## What is required
Could you write out everything from "Click the 批量下载速度 slider handle" down to "[x=737, y=582]" again, replacing "slider handle" with "slider thumb" and changing nothing else? Leave the pictures out.

## Exercise materials
---+---

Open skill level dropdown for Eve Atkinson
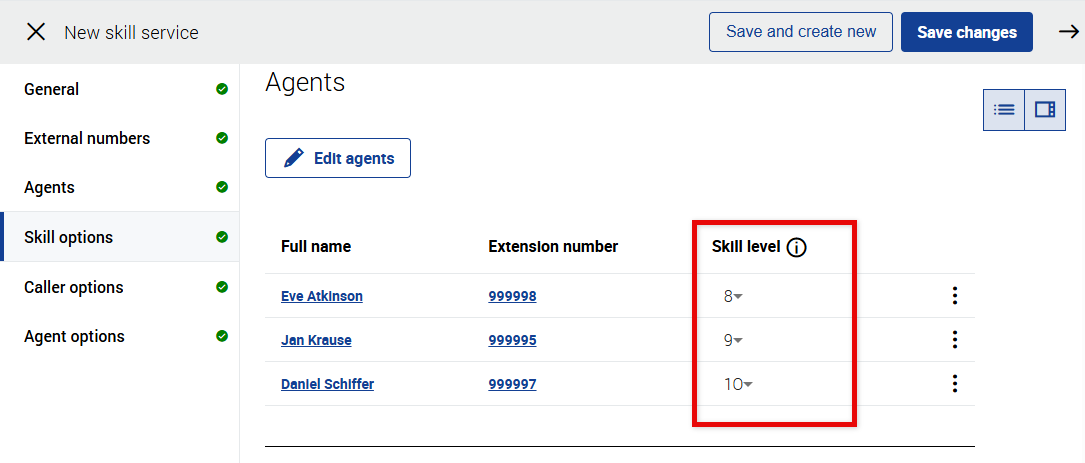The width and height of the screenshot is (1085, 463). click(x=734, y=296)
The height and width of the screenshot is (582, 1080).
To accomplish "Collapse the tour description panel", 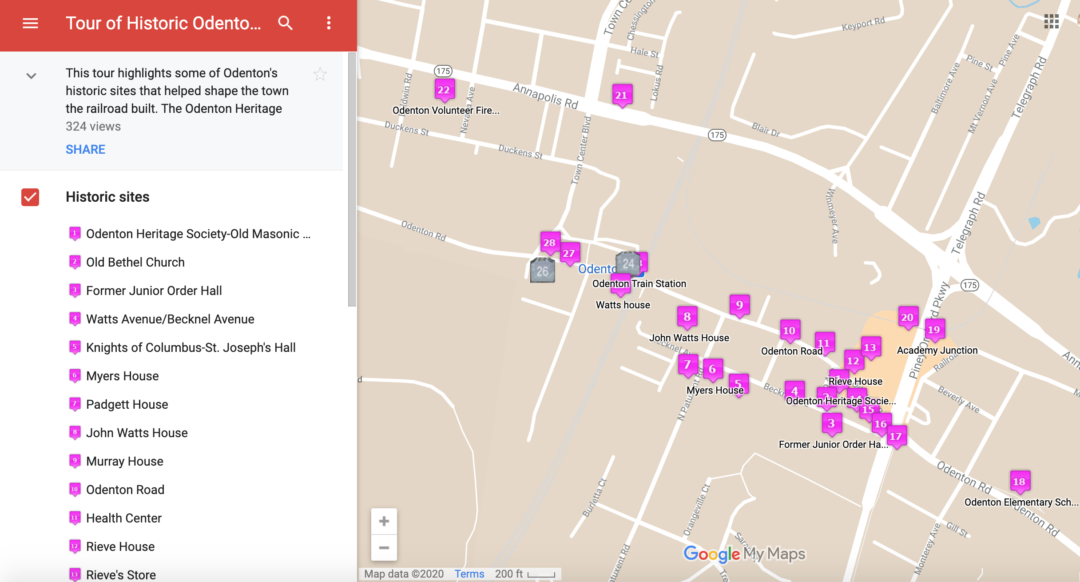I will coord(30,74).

---+---

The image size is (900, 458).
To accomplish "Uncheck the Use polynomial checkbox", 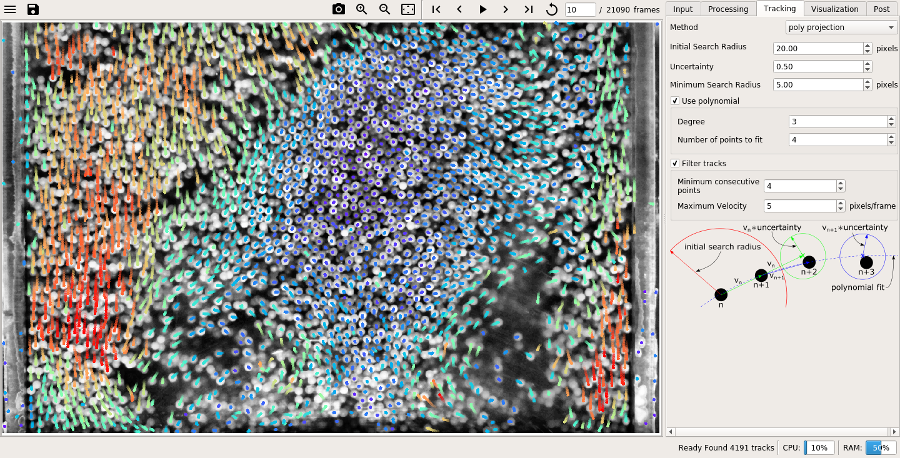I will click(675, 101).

---+---

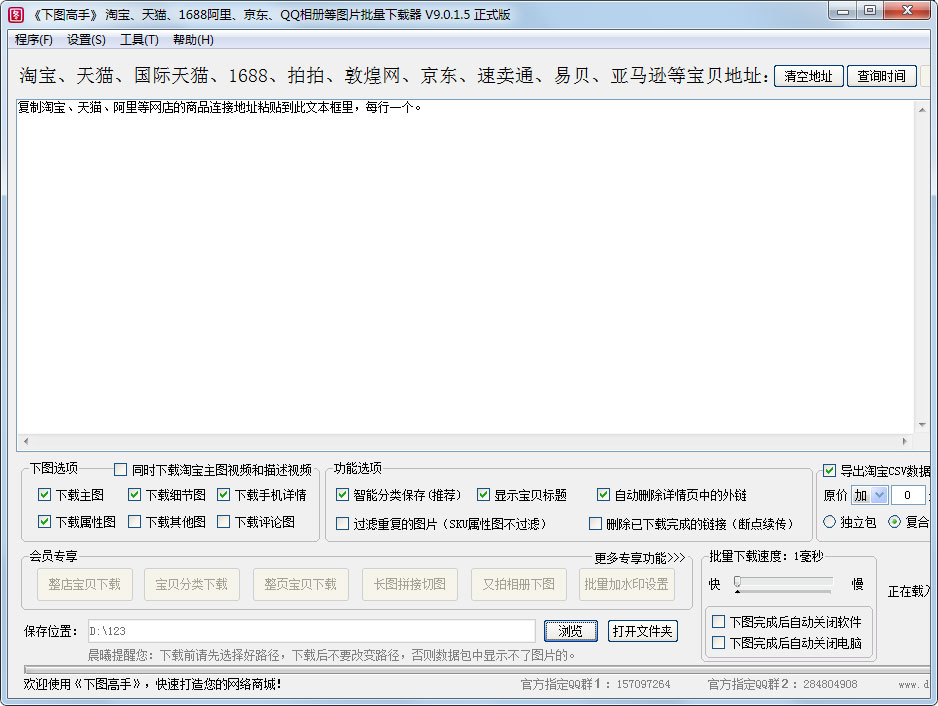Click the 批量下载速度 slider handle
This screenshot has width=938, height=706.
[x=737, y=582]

---+---

## Task solution
Click the 批量下载速度 slider thumb
This screenshot has width=938, height=706.
[x=737, y=582]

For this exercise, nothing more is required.